ACCURACY LIMITS OF QUANTUM MONTE CARLO IN WEAK-INTERACTION LIMIT III

Call: 18th Open Access Grant Competition
Researcher: Dr Matúš Dubecký

Institution: University of Ostrava
Field: Material Sciences

 

More than 4 million core hours were awarded to Matúš Dubecký for his research focused on determining the accuracy limits of the Fixed-node diffusion Monte Carlo (FNDMC) method for noncovalent interactions. Noncovalent interactions play a key role in many research areas such as material science and drug design. The team led by Matúš Dubecký will conduct a benchmark study as a follow up to their previous research and application of the FNDMC method, for example, in 2D materials, the properties of which are affected by noncovalent interactions of molecules, and 1D conductors on their surfaces. The objective of this project is to determine, by means of a supercomputer, the accuracy limits of the FNDMC method, which is currently frequently used as a quantum reference method for large noncovalent systems. Apart from gaining a physical insight into the FNDMC method and design of potential improvements, the results will lead to better accuracy control and more rational application of this method not only for large systems.



ACCURACY AND PRECISION FOR EXTENDED SYSTEMS IV

Call: 18th Open Access Grant Competition
Researcher: Dr Jiří Klimeš

Institution: Charles University in Prague
Field: Material Sciences

 

 

More than 2.8 million core hours of the IT4Innovations computational resources were awarded to a team led by Jiří Klimeš for a project focused on precision and accuracy of binding energies calculations in crystals, especially those bound by non-covalent interactions. These materials, such as methane clathrates at the bottom of the sea, pharmaceuticals crystals, and layered systems such as graphite to name but few. One of their peculiar properties is polymorphism – the ability of a crystalline material to adopt different crystal structures, even under same conditions. One of the objectives of this project is to use a supercomputer to develop a method that would allow a reliable description of the stability of different polymorphs or different crystalline phases of materials. It is a basic research project aiming at both gaining deeper understanding of the accuracy limits of the currently used methods and development of higher precision methods applicable in future material simulations. The research team led by Jiří Klimeš would also like to integrate developed scripts for preparation and analysis of calculation into “packages” used for automated working procedures. This all is expected to ensure that the methods for accurate calculations of binding energies can be used by other research groups as well as increase reproducibility of such results.

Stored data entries

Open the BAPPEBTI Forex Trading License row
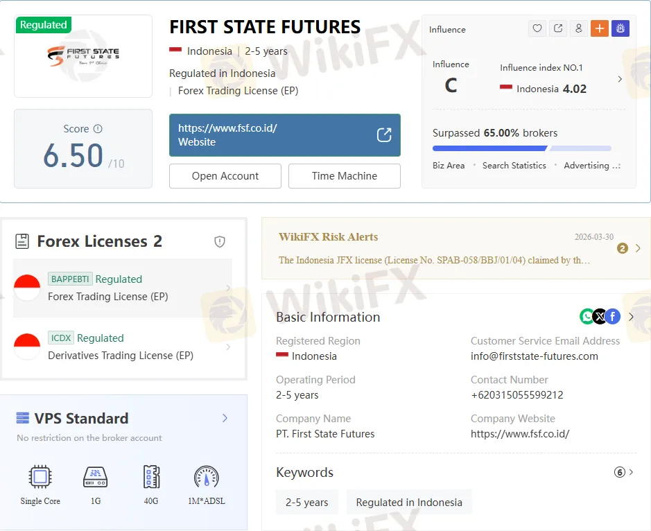The image size is (651, 531). coord(123,288)
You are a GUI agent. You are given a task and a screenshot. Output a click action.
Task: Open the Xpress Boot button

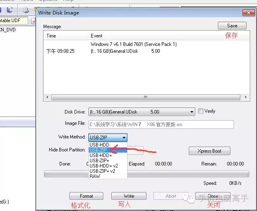pos(209,151)
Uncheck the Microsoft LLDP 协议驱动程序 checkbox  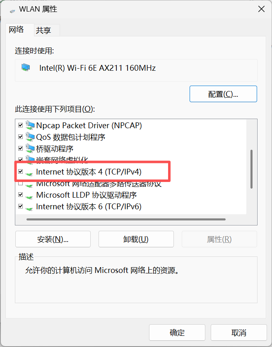(20, 194)
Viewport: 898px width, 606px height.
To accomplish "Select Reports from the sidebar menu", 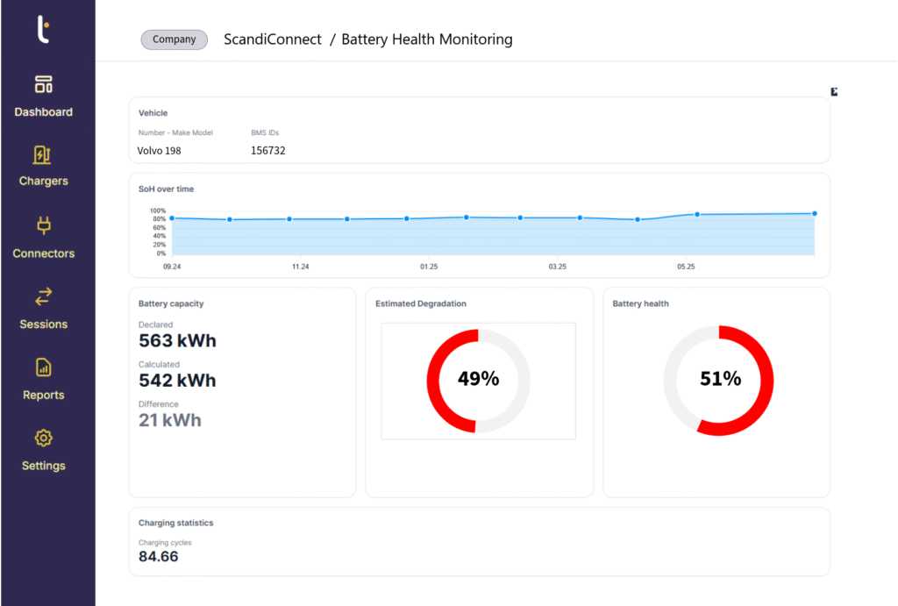I will (43, 395).
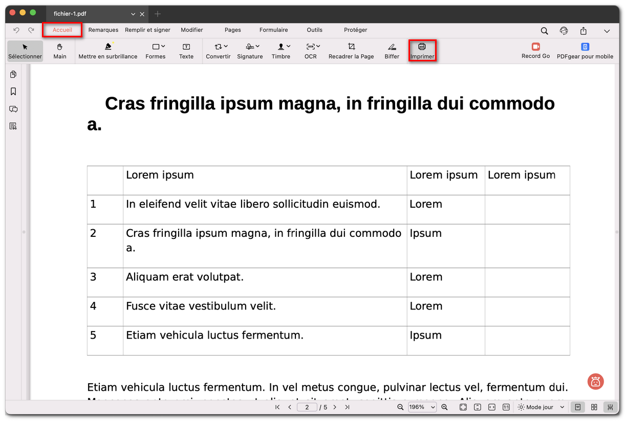The image size is (625, 421).
Task: Open the comments panel in sidebar
Action: [13, 109]
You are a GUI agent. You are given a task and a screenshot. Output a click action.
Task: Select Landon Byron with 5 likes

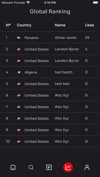tap(50, 49)
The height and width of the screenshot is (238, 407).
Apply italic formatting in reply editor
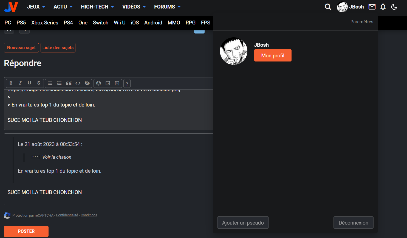pyautogui.click(x=20, y=83)
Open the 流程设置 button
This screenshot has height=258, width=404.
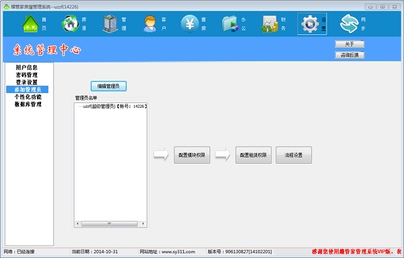pos(294,155)
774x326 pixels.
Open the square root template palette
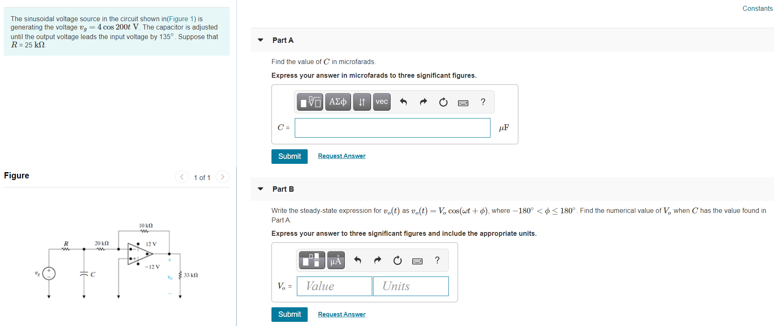310,101
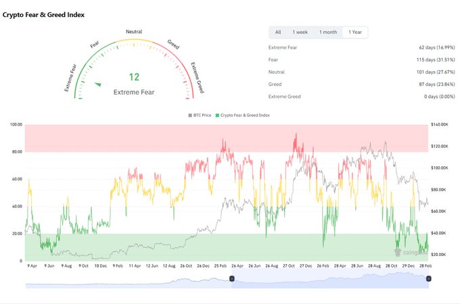Screen dimensions: 460x304
Task: Select the All time range tab
Action: coord(277,32)
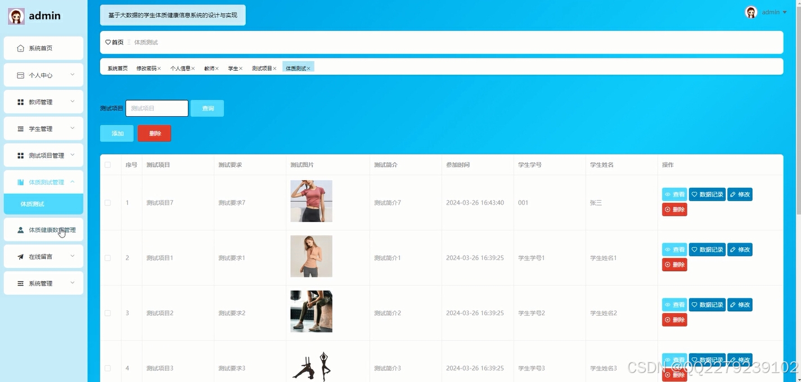Switch to the 教师 tab

pos(208,67)
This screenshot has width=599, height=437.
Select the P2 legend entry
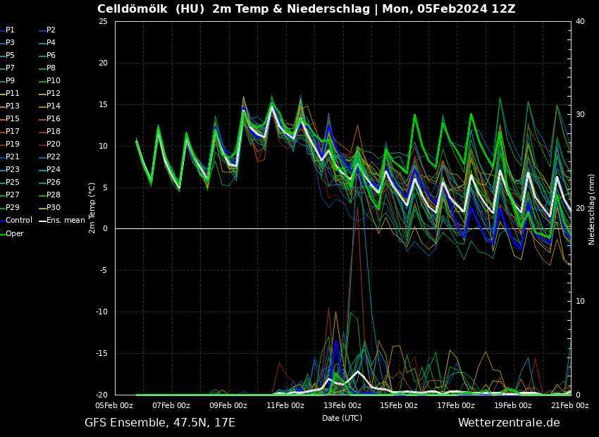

◆ **Exercise instructions**
• A. In the grant project summaries, how many core hours were awarded to the team led by Jiří Klimeš?
• B. Extend the grant project summaries beyond their final sentence.
The records have no connection to the grant project summaries.

◆ **Expected responses**
• A. More than 2.8 million core hours.

• B.
FROM ANTIPHASE BOUNDARIES TO NEW RARE-EARTH-FREE MAGNETS

Call: 17th Open Access Grant Competition
Researcher: Prof. Mojmír Šob

Institution: CEITEC
Field: Material Sciences


The research team led by Prof. Mojmír Šob from CEITEC was awarded more than 8 million core hours for the project focused on analysis of antiphase (AP) boundaries on magnetic properties of intermetallic compounds and their thermodynamic as well as mechanical stability. This information is essential for successful development of new magnetic materials. The project aims at Fe-Al alloys, the magnetic properties of which can be improved by AP boundaries by up to dozens of per cents according to the latest experiments. The awarded computational resources will be used by the research team to study the properties of conventional (rare-earth-free) Fe-Al-based magnets and to understand the relevant physical mechanisms, the knowledge of which is essential to improve the properties of these magnetic materials.



NEURAL NETWORK POTENTIALS FOR IN SILICO DESIGN OF ZEOLITES

Call: 17th Open Access Grant Competition
Researcher: Dr Lukáš Grajciar

Institution: Charles University in Prague
Field: Material Sciences


 

Lukáš Grajciar was awarded more than 2 million core hours for implementing his project focused on the in silico design of new catalysts, such as zeolites. Zeolites have great potential in the area of developing green technologies because they are the most important industrial catalysts used primarily in crude oil processing and petrochemistry. Lukáš Grajciar along with his colleagues Andreas Erlebach, Christopher J. Heard, and Petr Nachtigall use the awarded computational resources for simulations using deep neural network-based force fields for screening large databases of candidate structures and their modelling under operating conditions with unprecedented accuracy. The project results shall provide deeper insight into the structure and stability of existing and hypothetical zeolites, which have not yet been synthesized, and improve the catalytic properties of zeolites in general.



MOLECULAR AND MESOSCOPIC SIMULATIONS OF AQUEOUS SOLUTIONS IN INHOMOGENEOUS ENVIRONMENTS

Call: 16th Open Access Grant Competition
Researcher: Dr Barbora Planková

Institution: Czech Academy of Sciences
Field: Material Sciences

 

Barbora Planková from the Institute of Chemical Process Fundamentals of the Czech Academy of Sciences was awarded more than 1 million core hours for molecular and mesoscopic simulations of aqueous solutions in non-homogenous environments. Aqueous solutions are omnipresent in nature, industrial processes, and daily life. Understanding their behavior in inhomogeneous environments (nanopores, self-assembled systems) is important in many key applications such as medicine and enviromental protection. Together with her colleagues, Karel Šindelka and Martin Lísal, Planková will use the supercomputer in three research areas. The first one is graphene-aqueous electrolyte interfaces. Graphene is also called the miracle material of the 21st century. Graphene membranes, for example, could be used in water desalination or its cleaning. First of all, however, it is important to understand the elementary molecular processes, which will be studied by the project author using the supercomputer. The second research area is focused on ionic surfactants used, for example, in fabric conditioners. Part of the allocated computational resources will be used to study of the behaviour of these active substances and their interaction with soft surfaces – the key aspects of their functionality. The third research area focuses on solubilisation of small molecules in interpolyelectrolyte complexes, which can influence drug effectiveness and removal of pollutants.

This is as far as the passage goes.